What are the causes and effects of increasing global demand for energy?
What are the causes of an increasing demand for energy?
There are three main reasons:
increasing global population
population getting richer
advances in technology increase the availability of products
World population growth and population getting richer
The world’s population has increased rapidly over the last 100 years from 1.65 billion in 1900 to 6.4 billion in 2008 and predicted to be as high as 8.91 billion in 2050. Many of you will have in your houses, a washing machine, fridge, tumble drier, dishwasher, microwave, television, computers, mobile phones and games consoles but this has not always been the case. As people have got more money, they look around at what there is to buy that will make their lives more comfortable and desire to own such goods. These goods use energy not only to operate them but also in their manufacture, so increasing personal wealth increases our demand for energy.
Advances in technology requires the use of energy in terms of developing it and making the products.
The impacts of increasing demand for energy
A good example of the problems caused by increasing demand for energy as those caused by the recent oil spill in the Gulf of Mexico, USA
Impacts on people’s health: increase of emphysema and bronchitis are problems associated with industrialisation. Some cities are shrouded in a haze that blocks out the sun and contains a dangerous mix of chemical, including those from coal, smoke and ozone. People may choose to travel to work using a different method of transport in an attempt to be environmentally friendly and fitter. Also we may change where we go on holiday.
These are clear with rising energy prices and with the cost of petrol soaring in the UK in the early months of 2008.
on land: where spoil heaps have built up adjacent to coal mines when unneeded material has been dumped
on water: where the transportation of oil has led to major pollution incidents such as the Exon Valdez oil spill off Alaska in 1989 and the Prestige sinking off the coast of
north-west Spain in 2002
on air: where poor quality is responsible for ill health on a local scale and for substantial effects on a global scale, where global warming is seen to be the main result.

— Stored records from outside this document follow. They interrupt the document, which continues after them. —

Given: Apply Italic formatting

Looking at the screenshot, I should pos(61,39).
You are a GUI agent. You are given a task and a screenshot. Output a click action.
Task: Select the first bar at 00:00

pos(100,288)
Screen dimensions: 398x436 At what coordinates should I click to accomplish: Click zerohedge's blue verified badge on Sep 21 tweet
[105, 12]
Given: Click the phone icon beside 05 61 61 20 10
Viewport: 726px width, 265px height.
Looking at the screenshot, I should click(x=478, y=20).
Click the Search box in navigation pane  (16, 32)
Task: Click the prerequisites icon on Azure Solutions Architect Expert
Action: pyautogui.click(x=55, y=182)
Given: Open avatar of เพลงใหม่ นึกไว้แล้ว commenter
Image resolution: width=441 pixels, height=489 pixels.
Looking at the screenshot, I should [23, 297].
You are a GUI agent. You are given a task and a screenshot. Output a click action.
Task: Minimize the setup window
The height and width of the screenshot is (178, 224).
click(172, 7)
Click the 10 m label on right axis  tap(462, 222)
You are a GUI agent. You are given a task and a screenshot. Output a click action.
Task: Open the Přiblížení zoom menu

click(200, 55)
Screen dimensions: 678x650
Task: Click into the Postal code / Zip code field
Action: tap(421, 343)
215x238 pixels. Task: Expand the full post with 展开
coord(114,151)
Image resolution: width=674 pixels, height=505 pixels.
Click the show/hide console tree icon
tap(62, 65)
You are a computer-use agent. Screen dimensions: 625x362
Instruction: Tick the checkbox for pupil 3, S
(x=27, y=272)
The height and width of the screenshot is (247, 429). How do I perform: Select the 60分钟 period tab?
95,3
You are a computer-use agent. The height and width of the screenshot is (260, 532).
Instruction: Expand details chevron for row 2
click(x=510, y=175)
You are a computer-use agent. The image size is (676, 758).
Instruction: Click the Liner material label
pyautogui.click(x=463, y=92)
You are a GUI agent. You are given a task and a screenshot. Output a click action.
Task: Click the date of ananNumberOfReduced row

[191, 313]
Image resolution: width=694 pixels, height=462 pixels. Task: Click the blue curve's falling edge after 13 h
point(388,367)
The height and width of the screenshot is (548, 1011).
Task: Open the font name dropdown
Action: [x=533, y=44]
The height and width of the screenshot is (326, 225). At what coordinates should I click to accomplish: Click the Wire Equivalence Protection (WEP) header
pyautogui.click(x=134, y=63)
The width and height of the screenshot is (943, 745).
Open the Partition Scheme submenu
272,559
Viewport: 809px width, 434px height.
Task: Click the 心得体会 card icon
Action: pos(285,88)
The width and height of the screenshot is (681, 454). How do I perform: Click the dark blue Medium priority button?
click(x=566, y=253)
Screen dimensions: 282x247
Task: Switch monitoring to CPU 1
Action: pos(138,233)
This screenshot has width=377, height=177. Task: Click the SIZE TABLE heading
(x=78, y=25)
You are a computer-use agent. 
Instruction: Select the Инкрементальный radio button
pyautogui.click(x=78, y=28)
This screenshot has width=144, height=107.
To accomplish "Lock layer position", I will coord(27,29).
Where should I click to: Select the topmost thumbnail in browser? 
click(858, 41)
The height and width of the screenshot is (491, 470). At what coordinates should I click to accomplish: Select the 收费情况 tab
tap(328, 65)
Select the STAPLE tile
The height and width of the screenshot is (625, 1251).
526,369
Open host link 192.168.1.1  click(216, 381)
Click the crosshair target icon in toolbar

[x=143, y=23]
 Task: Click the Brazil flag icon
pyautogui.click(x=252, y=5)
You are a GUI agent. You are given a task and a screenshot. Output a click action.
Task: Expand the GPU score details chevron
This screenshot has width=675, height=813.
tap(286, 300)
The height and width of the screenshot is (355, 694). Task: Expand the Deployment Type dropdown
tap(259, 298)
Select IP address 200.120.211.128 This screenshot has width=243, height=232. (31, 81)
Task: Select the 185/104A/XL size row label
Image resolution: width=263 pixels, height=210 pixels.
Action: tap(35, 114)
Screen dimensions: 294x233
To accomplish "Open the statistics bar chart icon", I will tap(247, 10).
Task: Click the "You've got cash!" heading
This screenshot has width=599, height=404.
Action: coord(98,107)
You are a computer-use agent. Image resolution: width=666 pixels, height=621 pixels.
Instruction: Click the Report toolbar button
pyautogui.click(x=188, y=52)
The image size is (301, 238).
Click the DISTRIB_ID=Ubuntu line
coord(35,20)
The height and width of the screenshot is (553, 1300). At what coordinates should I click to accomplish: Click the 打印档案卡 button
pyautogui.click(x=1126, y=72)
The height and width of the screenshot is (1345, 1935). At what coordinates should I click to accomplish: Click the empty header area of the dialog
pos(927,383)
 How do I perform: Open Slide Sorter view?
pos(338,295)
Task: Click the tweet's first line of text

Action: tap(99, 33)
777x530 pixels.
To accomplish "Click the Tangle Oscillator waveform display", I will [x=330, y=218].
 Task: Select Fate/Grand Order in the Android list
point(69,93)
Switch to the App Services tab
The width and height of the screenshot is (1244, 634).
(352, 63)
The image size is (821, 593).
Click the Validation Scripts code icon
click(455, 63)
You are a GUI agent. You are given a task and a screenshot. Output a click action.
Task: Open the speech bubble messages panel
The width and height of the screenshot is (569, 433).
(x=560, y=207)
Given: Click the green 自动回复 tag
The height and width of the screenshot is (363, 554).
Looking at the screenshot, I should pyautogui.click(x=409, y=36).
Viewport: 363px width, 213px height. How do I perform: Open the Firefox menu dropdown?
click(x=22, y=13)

More impacts of an increasing demand for energy
Greater use of fossil fuels (coal, oil, gas) is increasing carbon dioxide emissions and driving climate change. This is leading to changing weather patterns (e.g. more floods, droughts and hurricanes), as well as more permanent environmental changes (e.g. desertification, rising sea levels, melting glaciers and ice sheets, and damage to fragile ecosystems like coral reefs.
Increasing demand for oil means that we have to look for it in areas that are difficult to get at (like the deep waters of the Gulf of Mexico), or that are environmentally sensitive (like the Arctic).
Climate change will cost money. The economic costs of disasters like hurricanes are doubling every decade. Rising temperatures will also lead to a reduction in crop yields – a further cost.
Oil-rich countries spend huge amounts of money to increase the amount of oil they produce. Saudi Arabia has spent $50 billion.
As easily accessible energy reserves are used up, more and more money has to be spent exploring remote areas for new reserves, e.g. the Arctic or off the Falkland Islands in the South Atlantic.
Social and political impacts
The droughts and floods caused by climate change can lead to famine, disease and homelessness, which can take years to recover.
Some countries rely heavily on others for their energy supplies which can create problems if they fall out. For example, much f Europe depends on a gas pipeline from Russia that runs through Ukraine. But in both 2006 and 2008, the pipeline was turned off after disagreements between Russia and Ukraine.
In some countries, like the USA, political parties are funded by oil and gas companies, which means that these companies can influence government policies.